8. Fueron filósofos y científicos los que proyectaron poco a poco el cambio cultural, generando un cuerpo de conocimientos que se condensaron en el siglo XVIII a través del pensamiento y las ideas recogidas en la “Enciclopediae”. El nuevo pensamiento moderno se recogió en la Enciclopedia 25 años antes de que la política hiciera su particular revolución en Francia. Los enciclopedistas proyectaron mental y culturalmente el cambio global. Ellos promovieron conscientemente la sustitución de la superstición y la religión por la ciencia y la razón como pilares de la nueva sociedad. Ellos proyectaron primero el catalizador ideológico y cultural del cambio social que se manifestó más tarde como catalizador del cambio político. ¿Cómo sucedió eso?.

9. Al igual que las especies, la sociedad evoluciona por muy diversas causas, y lo hace de dos modos: mediante cambios evolutivos y graduales, o mediante cambios radicales, que son transformaciones. Los cambios evolutivos son pausados y lentos, como habitualmente sucede en las especies. Los cambios radicales son agresivos y rápidos y se manifiestan normalmente en forma de ruptura violenta con el pasado y de revolución social. En mi opinión, el último cambio social de esta naturaleza es la revolución francesa del siglo XVIII, cuyas consecuencias tomaron dimensión global y se extendieron al mundo dominante de la época dando origen a una transformación social profunda que ahora podemos leer con perspectiva histórica.

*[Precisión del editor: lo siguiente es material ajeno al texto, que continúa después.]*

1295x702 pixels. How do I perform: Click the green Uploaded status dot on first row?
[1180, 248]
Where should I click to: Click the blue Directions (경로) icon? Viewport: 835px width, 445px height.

10. Expongo mi teoría: los cambios radicales son el resultado de la confluencia de factores diversos (nuevas ideas, grandes desigualdades económicas y sociales, instituciones públicas inservibles, cambios tecnológicos y científicos, angustia e incertidumbre social, nuevos grupos sociales emergentes etc.) y de hechos concretos que actúan como catalizadores. Además el cambio radical nunca llega de repente. Se anuncia mediante sucesivos intentos, como esas olas que cada vez se notan más grandes y fuertes, hasta que una de ellas salta los diques de contención y destruye los barcos del puerto. Así sucedió en la revolución francesa. La ola gigante de 1789 que desbarató el puerto de la aristocracia y los barcos del antiguo régimen fue precedida de pequeñas olas de descontento social con el régimen absolutista, un régimen de transición en el que los privilegiados (monarca, clero y nobleza) ya sentían la llegada del cambio, pero se resistían a abrirle las puertas a los no privilegiados (burgueses, campesinos y clases populares urbanas). ¿Y el catalizador del cambio?.

11. Los factores de cambio social y cultural estaban ya presentes en la sociedad estamental, pero necesitaban un catalizador. A destacar, por la similitud con la situación actual, que el desencadenante del hecho catalizador fue una crisis financiera aguda. La monarquía francesa necesitaba más recursos económicos que sólo podía obtener mediante una reforma fiscal. Esta reforma pasaba por obligar a los privilegiados (aristocracia y clero) a pagar impuestos, a lo que estos se negaron y exigieron a Luis XVI la convocatoria de los Estados Generales. Visto en perspectiva, ese fue el momento histórico que catalizó la revolución. El Tercer Estado, el de los no privilegiados, aprovechó esa convocatoria para exigir del monarca francés dos reivindicaciones que cambiaban toda la estructura del poder existente en la vieja sociedad: un hombre un voto, y la soberanía reside en el pueblo, cuya expresión eran los Estados Generales. Los privilegiados se negaron, con el Rey al frente, y los líderes burgueses pusieron en marcha el cambio revolucionario. Ya nada fue igual desde entonces. ¿Qué podemos aprender del pasado?.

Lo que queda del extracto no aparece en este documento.